• [Goal] Reproduce every item below verbatim, line for line.

• [Provided material]
•••••

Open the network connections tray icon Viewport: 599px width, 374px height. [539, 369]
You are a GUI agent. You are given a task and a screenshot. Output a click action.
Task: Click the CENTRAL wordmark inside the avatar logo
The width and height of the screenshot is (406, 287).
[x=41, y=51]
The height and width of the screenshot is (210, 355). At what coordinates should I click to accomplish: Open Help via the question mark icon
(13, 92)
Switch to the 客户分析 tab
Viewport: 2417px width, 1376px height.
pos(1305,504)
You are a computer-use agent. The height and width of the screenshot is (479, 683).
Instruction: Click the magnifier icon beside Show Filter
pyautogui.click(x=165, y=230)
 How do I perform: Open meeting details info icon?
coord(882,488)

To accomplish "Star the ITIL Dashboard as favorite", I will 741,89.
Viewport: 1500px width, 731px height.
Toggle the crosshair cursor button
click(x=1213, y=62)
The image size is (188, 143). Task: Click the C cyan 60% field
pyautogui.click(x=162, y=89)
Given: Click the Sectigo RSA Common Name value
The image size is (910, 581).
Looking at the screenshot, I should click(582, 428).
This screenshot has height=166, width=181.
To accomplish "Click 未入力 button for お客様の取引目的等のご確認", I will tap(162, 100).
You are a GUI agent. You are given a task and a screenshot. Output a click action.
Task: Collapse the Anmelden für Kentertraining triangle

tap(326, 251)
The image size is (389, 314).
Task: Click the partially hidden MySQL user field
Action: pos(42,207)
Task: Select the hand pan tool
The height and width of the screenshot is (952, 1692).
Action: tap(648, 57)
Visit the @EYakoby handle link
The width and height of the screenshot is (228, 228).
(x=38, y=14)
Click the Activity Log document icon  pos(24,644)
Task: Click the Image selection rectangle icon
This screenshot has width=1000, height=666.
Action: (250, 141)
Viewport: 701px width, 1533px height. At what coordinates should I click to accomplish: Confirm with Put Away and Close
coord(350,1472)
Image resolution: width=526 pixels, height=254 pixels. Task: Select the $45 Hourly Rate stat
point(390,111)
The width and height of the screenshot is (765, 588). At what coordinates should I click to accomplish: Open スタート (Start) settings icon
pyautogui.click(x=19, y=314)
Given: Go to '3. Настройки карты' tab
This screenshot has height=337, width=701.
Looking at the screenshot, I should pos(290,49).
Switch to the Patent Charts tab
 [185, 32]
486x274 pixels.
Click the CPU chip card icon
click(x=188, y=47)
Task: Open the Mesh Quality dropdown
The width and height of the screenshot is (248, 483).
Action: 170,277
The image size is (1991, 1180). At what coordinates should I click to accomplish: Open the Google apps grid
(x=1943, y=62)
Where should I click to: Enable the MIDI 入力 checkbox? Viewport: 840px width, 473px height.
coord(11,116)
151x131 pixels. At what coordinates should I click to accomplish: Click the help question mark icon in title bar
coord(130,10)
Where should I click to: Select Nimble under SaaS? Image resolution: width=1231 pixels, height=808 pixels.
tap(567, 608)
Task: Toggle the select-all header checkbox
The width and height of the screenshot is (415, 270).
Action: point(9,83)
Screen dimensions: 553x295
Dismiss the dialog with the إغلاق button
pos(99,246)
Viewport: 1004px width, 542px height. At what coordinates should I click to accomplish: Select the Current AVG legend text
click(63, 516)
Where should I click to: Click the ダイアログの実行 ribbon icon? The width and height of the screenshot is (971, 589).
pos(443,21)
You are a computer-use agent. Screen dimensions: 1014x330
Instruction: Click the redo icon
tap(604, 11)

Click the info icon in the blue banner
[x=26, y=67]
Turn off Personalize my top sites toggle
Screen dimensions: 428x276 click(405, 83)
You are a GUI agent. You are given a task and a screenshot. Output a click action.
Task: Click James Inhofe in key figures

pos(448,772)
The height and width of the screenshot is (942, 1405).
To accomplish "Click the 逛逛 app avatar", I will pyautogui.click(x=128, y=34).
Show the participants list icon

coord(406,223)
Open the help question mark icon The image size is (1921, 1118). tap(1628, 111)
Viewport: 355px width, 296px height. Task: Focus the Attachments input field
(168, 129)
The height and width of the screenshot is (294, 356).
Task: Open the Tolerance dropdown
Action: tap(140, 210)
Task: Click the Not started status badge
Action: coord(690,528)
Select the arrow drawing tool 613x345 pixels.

•••••

• [Finished answer]
Open the network connections tray icon Viewport: 599px width, 374px height. [539, 369]
You are a GUI agent. You are given a task and a screenshot. Output a click action.
Task: Click the CENTRAL wordmark inside the avatar logo
The width and height of the screenshot is (406, 287).
[x=41, y=51]
The height and width of the screenshot is (210, 355). At what coordinates should I click to accomplish: Open Help via the question mark icon
(13, 92)
Switch to the 客户分析 tab
Viewport: 2417px width, 1376px height.
pos(1305,504)
You are a computer-use agent. The height and width of the screenshot is (479, 683).
Instruction: Click the magnifier icon beside Show Filter
pyautogui.click(x=165, y=230)
 How do I perform: Open meeting details info icon?
coord(882,488)

To accomplish "Star the ITIL Dashboard as favorite", I will 741,89.
Viewport: 1500px width, 731px height.
Toggle the crosshair cursor button
click(x=1213, y=62)
The image size is (188, 143). Task: Click the C cyan 60% field
pyautogui.click(x=162, y=89)
Given: Click the Sectigo RSA Common Name value
The image size is (910, 581).
Looking at the screenshot, I should click(582, 428).
This screenshot has height=166, width=181.
To accomplish "Click 未入力 button for お客様の取引目的等のご確認", I will tap(162, 100).
You are a GUI agent. You are given a task and a screenshot. Output a click action.
Task: Collapse the Anmelden für Kentertraining triangle

tap(326, 251)
The image size is (389, 314).
Task: Click the partially hidden MySQL user field
Action: pos(42,207)
Task: Select the hand pan tool
The height and width of the screenshot is (952, 1692).
Action: tap(648, 57)
Visit the @EYakoby handle link
The width and height of the screenshot is (228, 228).
(x=38, y=14)
Click the Activity Log document icon  pos(24,644)
Task: Click the Image selection rectangle icon
This screenshot has width=1000, height=666.
Action: (250, 141)
Viewport: 701px width, 1533px height. At what coordinates should I click to accomplish: Confirm with Put Away and Close
coord(350,1472)
Image resolution: width=526 pixels, height=254 pixels. Task: Select the $45 Hourly Rate stat
point(390,111)
The width and height of the screenshot is (765, 588). At what coordinates should I click to accomplish: Open スタート (Start) settings icon
pyautogui.click(x=19, y=314)
Given: Go to '3. Настройки карты' tab
This screenshot has height=337, width=701.
Looking at the screenshot, I should pos(290,49).
Switch to the Patent Charts tab
 [185, 32]
486x274 pixels.
Click the CPU chip card icon
click(x=188, y=47)
Task: Open the Mesh Quality dropdown
The width and height of the screenshot is (248, 483).
Action: 170,277
The image size is (1991, 1180). At what coordinates should I click to accomplish: Open the Google apps grid
(x=1943, y=62)
Where should I click to: Enable the MIDI 入力 checkbox? Viewport: 840px width, 473px height.
coord(11,116)
151x131 pixels. At what coordinates should I click to accomplish: Click the help question mark icon in title bar
coord(130,10)
Where should I click to: Select Nimble under SaaS? Image resolution: width=1231 pixels, height=808 pixels.
tap(567, 608)
Task: Toggle the select-all header checkbox
The width and height of the screenshot is (415, 270).
Action: point(9,83)
Screen dimensions: 553x295
Dismiss the dialog with the إغلاق button
pos(99,246)
Viewport: 1004px width, 542px height. At what coordinates should I click to accomplish: Select the Current AVG legend text
click(63, 516)
Where should I click to: Click the ダイアログの実行 ribbon icon? The width and height of the screenshot is (971, 589).
pos(443,21)
You are a computer-use agent. Screen dimensions: 1014x330
Instruction: Click the redo icon
tap(604, 11)

Click the info icon in the blue banner
[x=26, y=67]
Turn off Personalize my top sites toggle
Screen dimensions: 428x276 click(405, 83)
You are a GUI agent. You are given a task and a screenshot. Output a click action.
Task: Click James Inhofe in key figures

pos(448,772)
The height and width of the screenshot is (942, 1405).
To accomplish "Click the 逛逛 app avatar", I will pyautogui.click(x=128, y=34).
Show the participants list icon

coord(406,223)
Open the help question mark icon The image size is (1921, 1118). tap(1628, 111)
Viewport: 355px width, 296px height. Task: Focus the Attachments input field
(168, 129)
The height and width of the screenshot is (294, 356).
Task: Open the Tolerance dropdown
Action: tap(140, 210)
Task: Click the Not started status badge
Action: coord(690,528)
Select the arrow drawing tool 613x345 pixels.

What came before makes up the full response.